Exercise description - Each line below should be retyped exactly, with no pictures.

Collected data entries:
········

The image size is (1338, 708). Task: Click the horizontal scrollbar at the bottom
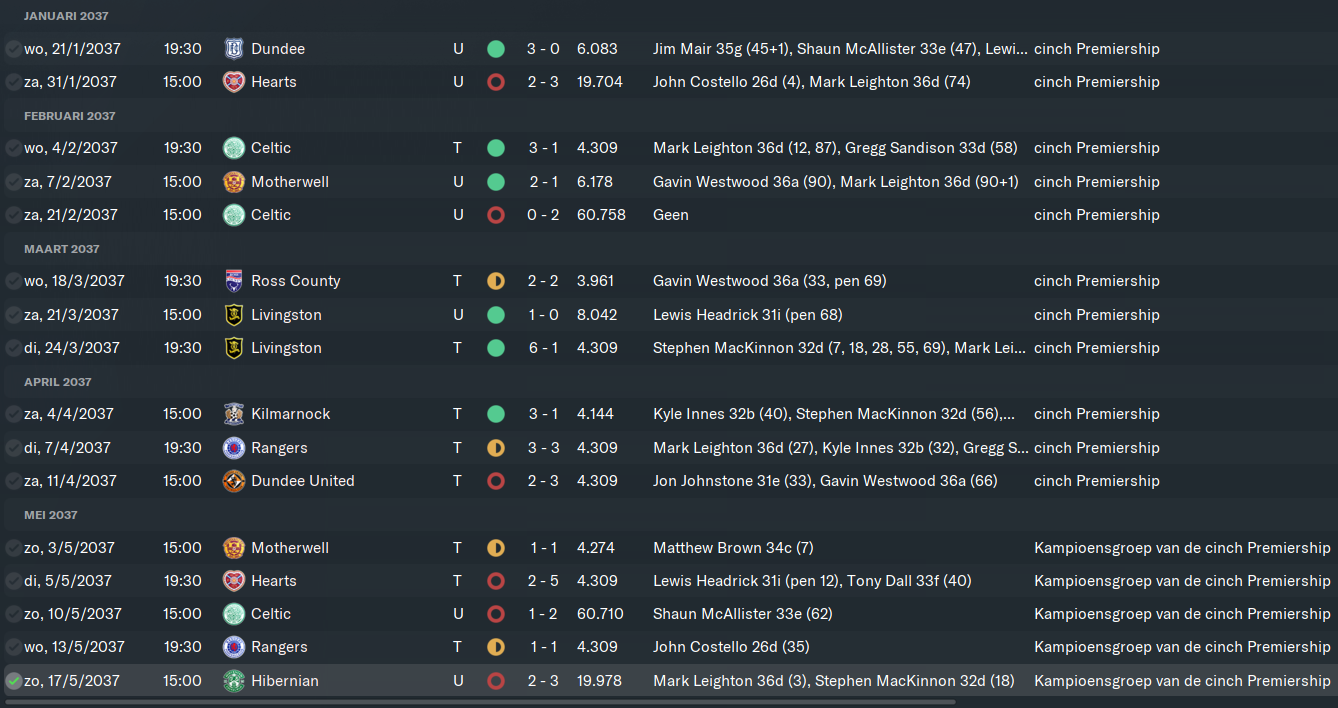480,702
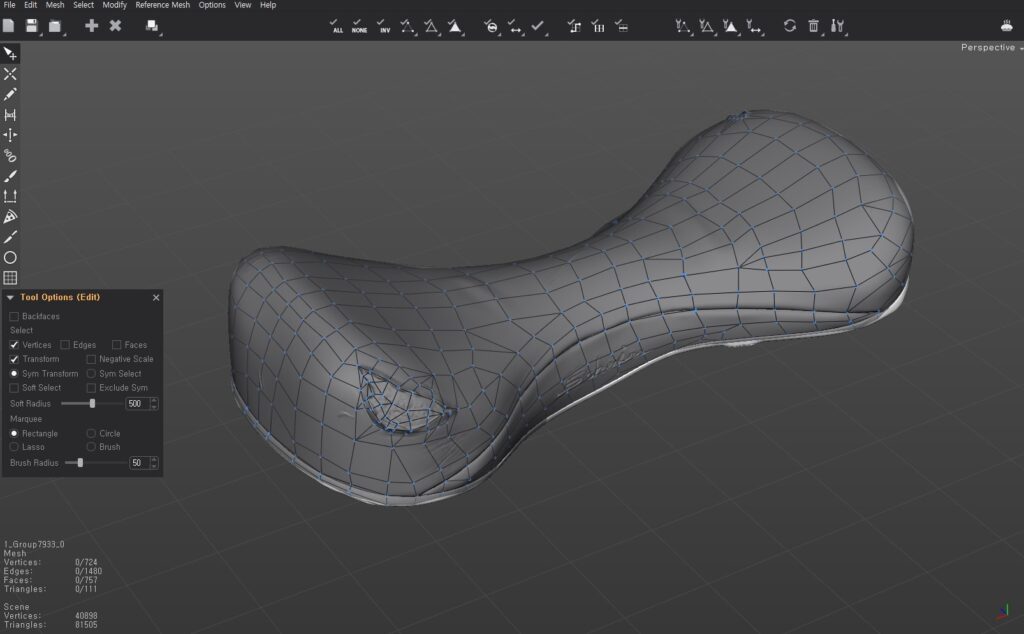The height and width of the screenshot is (634, 1024).
Task: Click the Select None toolbar icon
Action: coord(359,26)
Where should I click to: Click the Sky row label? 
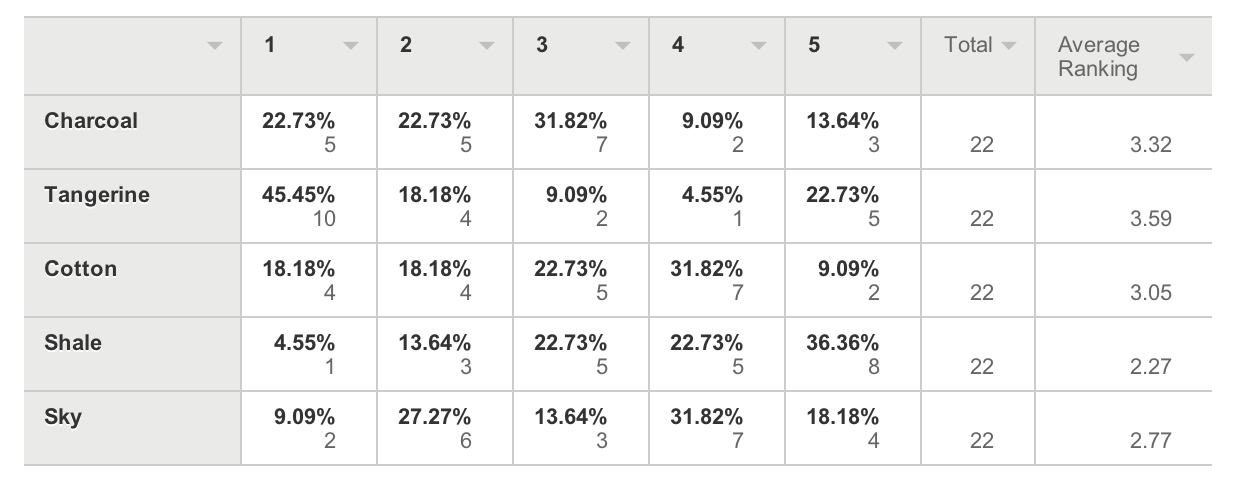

········

Reply to the exercise -
The image size is (1338, 708). Task: Click the horizontal scrollbar at the bottom
480,702
The height and width of the screenshot is (634, 1024).
Task: Click the Select None toolbar icon
Action: coord(359,26)
Where should I click to: Click the Sky row label? 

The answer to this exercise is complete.